Online betting: More addicts struggling with mobile sites
The number of gambling addicts struggling with betting on mobile phones and tablets has risen, figures show.
The National Problem Gambling Clinic (NPGC) said while 24% of its patients struggled with mobile gambling in 2012-13, this rose to 63% in 2016-17.
Software companies are working on apps to block gambling sites from the phones of problem gamblers.
The Remote Gambling Association said it encouraged responsible gambling.
A total of 632 gambling addicts were referred to the NHS clinic in 2012-13. This rose to 778 in 2016-17.
Campaigner Tony Franklin, a recovering addict, would bet thousands of pounds from his mobile phone on casino apps.
"Once you get a gambling account, you can access it from your mobile, from your tablet, anywhere. There's no escape from it," he said.

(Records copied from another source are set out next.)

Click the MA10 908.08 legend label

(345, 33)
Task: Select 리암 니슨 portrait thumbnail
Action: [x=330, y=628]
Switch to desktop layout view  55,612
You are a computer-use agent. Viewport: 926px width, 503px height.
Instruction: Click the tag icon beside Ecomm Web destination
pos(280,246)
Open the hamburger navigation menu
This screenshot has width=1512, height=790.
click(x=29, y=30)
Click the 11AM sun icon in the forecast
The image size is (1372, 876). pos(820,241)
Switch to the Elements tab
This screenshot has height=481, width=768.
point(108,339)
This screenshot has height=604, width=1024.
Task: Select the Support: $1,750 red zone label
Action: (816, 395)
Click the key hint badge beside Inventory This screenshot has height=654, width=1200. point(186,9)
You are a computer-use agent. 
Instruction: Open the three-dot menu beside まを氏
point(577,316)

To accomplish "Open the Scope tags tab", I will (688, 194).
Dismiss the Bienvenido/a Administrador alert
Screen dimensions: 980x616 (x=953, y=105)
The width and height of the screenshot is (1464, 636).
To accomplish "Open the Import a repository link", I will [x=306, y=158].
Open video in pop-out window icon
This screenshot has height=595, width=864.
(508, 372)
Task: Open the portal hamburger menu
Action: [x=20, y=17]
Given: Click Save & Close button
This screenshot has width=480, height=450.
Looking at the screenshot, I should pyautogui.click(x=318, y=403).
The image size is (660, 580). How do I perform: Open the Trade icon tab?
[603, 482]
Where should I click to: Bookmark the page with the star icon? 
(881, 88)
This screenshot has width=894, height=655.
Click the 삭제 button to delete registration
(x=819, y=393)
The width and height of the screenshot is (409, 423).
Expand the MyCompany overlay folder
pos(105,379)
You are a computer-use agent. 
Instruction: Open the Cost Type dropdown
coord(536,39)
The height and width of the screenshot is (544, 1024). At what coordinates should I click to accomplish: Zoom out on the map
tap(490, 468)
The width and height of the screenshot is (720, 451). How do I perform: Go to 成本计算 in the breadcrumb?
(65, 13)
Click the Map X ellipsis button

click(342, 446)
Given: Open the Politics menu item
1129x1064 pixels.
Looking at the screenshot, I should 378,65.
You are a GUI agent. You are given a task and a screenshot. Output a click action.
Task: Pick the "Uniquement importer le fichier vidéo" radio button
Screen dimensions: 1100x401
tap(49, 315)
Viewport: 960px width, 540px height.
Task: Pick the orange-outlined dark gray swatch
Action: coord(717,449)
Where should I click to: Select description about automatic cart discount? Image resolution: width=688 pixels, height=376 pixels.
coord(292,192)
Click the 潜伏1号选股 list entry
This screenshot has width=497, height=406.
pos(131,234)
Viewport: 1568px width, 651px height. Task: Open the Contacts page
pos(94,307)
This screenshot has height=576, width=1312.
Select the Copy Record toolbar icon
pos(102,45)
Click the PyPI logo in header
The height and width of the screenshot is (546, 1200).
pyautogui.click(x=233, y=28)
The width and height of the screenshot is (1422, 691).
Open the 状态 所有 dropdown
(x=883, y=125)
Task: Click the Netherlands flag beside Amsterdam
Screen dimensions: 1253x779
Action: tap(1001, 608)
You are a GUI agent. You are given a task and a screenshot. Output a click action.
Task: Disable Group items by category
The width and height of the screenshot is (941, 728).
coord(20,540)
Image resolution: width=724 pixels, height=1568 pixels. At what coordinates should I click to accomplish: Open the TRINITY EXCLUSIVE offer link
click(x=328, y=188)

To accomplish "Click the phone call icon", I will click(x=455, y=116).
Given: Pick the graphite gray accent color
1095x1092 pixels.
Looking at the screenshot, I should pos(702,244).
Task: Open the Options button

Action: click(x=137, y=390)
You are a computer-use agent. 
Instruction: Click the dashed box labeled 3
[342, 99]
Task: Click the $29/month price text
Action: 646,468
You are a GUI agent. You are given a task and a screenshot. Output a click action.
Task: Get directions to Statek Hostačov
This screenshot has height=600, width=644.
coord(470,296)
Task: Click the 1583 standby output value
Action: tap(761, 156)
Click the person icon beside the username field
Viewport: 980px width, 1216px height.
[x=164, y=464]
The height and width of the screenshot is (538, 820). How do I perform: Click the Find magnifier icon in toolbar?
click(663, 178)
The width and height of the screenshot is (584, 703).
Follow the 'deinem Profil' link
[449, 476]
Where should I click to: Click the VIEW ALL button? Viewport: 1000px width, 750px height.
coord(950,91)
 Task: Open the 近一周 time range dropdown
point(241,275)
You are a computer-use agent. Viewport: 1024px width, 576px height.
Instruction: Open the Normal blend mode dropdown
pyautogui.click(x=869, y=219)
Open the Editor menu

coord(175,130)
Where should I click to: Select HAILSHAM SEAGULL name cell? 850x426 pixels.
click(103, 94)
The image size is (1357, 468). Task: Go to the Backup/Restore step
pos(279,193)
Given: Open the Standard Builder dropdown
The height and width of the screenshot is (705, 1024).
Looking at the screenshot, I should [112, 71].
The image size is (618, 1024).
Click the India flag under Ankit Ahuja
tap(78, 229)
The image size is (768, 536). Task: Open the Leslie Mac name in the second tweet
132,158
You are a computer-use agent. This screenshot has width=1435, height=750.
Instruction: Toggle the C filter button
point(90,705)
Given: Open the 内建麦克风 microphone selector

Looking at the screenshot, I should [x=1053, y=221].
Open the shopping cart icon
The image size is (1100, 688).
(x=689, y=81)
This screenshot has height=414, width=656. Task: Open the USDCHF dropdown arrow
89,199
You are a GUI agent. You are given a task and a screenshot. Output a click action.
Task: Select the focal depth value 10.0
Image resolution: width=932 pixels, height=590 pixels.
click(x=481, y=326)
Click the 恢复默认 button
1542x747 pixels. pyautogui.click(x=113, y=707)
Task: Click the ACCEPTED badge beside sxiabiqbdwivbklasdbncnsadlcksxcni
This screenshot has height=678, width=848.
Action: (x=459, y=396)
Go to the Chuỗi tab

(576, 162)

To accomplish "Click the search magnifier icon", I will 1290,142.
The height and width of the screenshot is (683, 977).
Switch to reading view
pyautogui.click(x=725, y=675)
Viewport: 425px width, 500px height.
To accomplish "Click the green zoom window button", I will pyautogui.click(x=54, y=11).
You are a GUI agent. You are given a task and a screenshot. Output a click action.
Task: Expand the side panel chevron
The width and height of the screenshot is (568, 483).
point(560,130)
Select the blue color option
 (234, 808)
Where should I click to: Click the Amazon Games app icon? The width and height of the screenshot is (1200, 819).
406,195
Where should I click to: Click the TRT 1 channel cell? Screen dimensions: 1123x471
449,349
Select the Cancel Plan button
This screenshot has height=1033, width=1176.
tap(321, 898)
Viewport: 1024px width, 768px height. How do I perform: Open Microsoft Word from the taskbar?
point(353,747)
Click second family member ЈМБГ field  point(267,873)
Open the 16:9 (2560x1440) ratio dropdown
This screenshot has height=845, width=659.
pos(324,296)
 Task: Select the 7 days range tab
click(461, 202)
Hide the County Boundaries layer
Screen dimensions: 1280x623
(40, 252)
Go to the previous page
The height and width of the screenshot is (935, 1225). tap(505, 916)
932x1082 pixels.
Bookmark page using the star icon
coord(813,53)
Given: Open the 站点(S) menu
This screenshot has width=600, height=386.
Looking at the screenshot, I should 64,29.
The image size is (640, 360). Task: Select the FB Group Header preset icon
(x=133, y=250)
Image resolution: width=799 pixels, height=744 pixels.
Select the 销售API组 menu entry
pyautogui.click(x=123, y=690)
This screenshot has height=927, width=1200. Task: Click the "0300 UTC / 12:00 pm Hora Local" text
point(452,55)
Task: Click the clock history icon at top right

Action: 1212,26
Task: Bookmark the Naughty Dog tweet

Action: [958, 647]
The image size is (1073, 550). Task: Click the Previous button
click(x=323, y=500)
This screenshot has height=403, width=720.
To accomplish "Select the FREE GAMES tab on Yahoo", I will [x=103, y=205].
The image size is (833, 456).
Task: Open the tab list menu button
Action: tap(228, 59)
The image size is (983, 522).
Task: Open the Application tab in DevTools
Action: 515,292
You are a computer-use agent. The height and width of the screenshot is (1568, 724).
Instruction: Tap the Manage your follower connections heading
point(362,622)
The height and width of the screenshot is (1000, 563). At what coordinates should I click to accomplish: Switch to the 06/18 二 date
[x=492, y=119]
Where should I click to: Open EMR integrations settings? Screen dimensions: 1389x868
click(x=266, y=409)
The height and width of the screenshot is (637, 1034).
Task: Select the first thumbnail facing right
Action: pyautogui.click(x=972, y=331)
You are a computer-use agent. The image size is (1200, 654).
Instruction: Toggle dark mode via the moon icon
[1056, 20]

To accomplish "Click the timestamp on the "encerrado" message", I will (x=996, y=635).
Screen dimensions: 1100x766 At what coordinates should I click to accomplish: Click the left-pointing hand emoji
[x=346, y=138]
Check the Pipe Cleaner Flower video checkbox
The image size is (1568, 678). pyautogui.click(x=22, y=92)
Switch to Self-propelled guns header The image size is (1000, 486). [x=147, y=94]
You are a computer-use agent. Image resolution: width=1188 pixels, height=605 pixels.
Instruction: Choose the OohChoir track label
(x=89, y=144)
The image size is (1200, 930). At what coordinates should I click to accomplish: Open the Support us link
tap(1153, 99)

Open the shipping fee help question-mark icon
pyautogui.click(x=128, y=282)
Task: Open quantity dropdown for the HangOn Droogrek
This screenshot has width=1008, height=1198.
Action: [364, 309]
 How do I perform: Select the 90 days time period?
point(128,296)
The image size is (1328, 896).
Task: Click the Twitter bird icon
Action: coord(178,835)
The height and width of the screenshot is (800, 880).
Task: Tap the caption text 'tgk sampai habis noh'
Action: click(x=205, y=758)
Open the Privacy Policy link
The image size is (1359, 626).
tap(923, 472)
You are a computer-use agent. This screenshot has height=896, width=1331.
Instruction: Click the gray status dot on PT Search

"I was sat in a management meeting and I was gambling £1,000 a time on a roulette spin on one number."
Mr Franklin said the government needed to ensure companies check whether customers can afford their bets.
"It is time for the government to wake up," he said. "We've tried self-regulation since the 2005 Gambling Act. It's clearly not working; it's failed.
"Just like the banking industry has a responsibility to lend responsibly, gambling companies need to have a responsibility to ensure people play responsibly."
The figures, released under the Freedom of Information Act by the NPGC, show 63% of patients said they struggled with mobile gambling, 59% struggled with fixed odds betting terminals and 59% struggled with sports betting in bookmakers.
The figures also show that 6% of patients reported a problem with bingo.
Software company gamban is working on phone apps to block betting sites on the devices of problem gamblers.
Jack Symonds, from gamban, said: "Operators cannot possibly manage their own self-exclusions.
"Even if one operator behaves responsibly, there are thousands of others willing to take your bets.
"This is why blocking gambling from your devices is the only way to effectively self-exclude from gambling."
The average waiting list for treatment at the clinic is five months, but the figures show some patients were having to wait nearly a year.
Dr Neil Smith, NPGC consultant clinical psychologist and service manager, said: "The use of mobile phones as platforms to gamble on over the preceding five years is not surprising given their ubiquity in society."
He explained waiting times could be affected by an array of factors, and that services have recently been reorganised to try to reduce waiting times.
A spokesperson for the Remote Gambling Association said that as phones became more reliable, more people used them to place bets - inevitably leading to higher numbers of problem gambling referrals.
The spokesperson added: "However, the good news is that due to the technological advantages of remote gambling we are better placed than most sectors when it comes to encouraging responsible gambling."
A spokesperson for the Department for Digital, Culture, Media and Sport said it expected the gambling sector to do more on player protection.
"There is clearly more work needed in this area," the spokesperson said.
"We are currently undertaking a review of the gambling sector that includes looking at social responsibility measures across the industry, including protections around gambling advertising."